━━ Data

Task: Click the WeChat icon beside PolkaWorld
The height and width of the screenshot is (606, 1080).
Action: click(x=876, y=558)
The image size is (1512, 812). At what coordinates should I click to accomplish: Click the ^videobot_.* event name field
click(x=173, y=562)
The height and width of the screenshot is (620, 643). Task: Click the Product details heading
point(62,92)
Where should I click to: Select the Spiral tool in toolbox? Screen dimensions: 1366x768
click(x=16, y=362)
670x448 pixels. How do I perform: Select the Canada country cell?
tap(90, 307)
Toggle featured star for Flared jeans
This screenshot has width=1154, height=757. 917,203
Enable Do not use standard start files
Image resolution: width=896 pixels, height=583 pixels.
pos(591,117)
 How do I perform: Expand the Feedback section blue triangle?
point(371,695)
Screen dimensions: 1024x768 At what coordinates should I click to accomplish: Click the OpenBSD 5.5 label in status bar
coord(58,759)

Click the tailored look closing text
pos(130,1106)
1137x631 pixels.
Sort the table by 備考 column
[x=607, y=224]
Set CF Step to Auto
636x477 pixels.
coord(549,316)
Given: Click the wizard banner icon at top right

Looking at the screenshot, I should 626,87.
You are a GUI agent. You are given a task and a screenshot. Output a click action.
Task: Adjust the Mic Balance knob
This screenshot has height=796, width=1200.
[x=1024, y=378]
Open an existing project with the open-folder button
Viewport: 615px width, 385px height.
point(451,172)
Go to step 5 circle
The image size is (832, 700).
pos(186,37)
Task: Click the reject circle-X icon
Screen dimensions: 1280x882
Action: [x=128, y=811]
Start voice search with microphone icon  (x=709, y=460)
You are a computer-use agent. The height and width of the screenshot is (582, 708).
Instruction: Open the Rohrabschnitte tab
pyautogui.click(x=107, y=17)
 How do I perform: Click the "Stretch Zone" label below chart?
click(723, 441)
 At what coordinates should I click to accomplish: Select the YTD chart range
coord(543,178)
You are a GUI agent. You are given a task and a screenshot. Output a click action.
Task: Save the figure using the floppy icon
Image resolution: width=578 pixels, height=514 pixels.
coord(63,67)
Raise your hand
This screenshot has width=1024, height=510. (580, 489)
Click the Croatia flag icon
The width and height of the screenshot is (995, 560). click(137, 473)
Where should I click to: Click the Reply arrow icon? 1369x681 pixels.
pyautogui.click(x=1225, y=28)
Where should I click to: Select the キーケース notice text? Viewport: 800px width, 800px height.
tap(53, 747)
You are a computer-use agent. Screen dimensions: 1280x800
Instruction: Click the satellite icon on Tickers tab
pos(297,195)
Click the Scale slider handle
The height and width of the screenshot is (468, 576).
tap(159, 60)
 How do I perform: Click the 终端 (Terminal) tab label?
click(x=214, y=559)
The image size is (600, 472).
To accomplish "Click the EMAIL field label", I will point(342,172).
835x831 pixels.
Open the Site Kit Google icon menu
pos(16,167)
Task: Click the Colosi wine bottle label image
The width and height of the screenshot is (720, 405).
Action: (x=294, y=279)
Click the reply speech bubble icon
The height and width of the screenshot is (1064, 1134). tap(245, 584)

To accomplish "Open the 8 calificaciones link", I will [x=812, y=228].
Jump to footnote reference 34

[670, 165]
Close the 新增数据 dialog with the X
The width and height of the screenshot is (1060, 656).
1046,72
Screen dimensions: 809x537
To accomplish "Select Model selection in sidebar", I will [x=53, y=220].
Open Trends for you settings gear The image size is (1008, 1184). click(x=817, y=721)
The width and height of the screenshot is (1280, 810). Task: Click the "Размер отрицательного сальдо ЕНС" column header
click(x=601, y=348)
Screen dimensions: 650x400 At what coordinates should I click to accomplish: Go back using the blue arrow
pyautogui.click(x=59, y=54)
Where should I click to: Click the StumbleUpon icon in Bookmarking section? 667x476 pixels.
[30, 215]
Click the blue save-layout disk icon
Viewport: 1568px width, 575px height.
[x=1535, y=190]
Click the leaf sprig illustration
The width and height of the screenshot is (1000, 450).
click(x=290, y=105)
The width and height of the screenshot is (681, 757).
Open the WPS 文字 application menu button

━━━━

Repeat exactly, please, each line from the beginning of the data through the line with "Enable Do not use standard start files" in it, and only those lines.

Task: Click the WeChat icon beside PolkaWorld
The height and width of the screenshot is (606, 1080).
Action: click(x=876, y=558)
The image size is (1512, 812). At what coordinates should I click to accomplish: Click the ^videobot_.* event name field
click(x=173, y=562)
The height and width of the screenshot is (620, 643). Task: Click the Product details heading
point(62,92)
Where should I click to: Select the Spiral tool in toolbox? Screen dimensions: 1366x768
click(x=16, y=362)
670x448 pixels. How do I perform: Select the Canada country cell?
tap(90, 307)
Toggle featured star for Flared jeans
This screenshot has width=1154, height=757. 917,203
Enable Do not use standard start files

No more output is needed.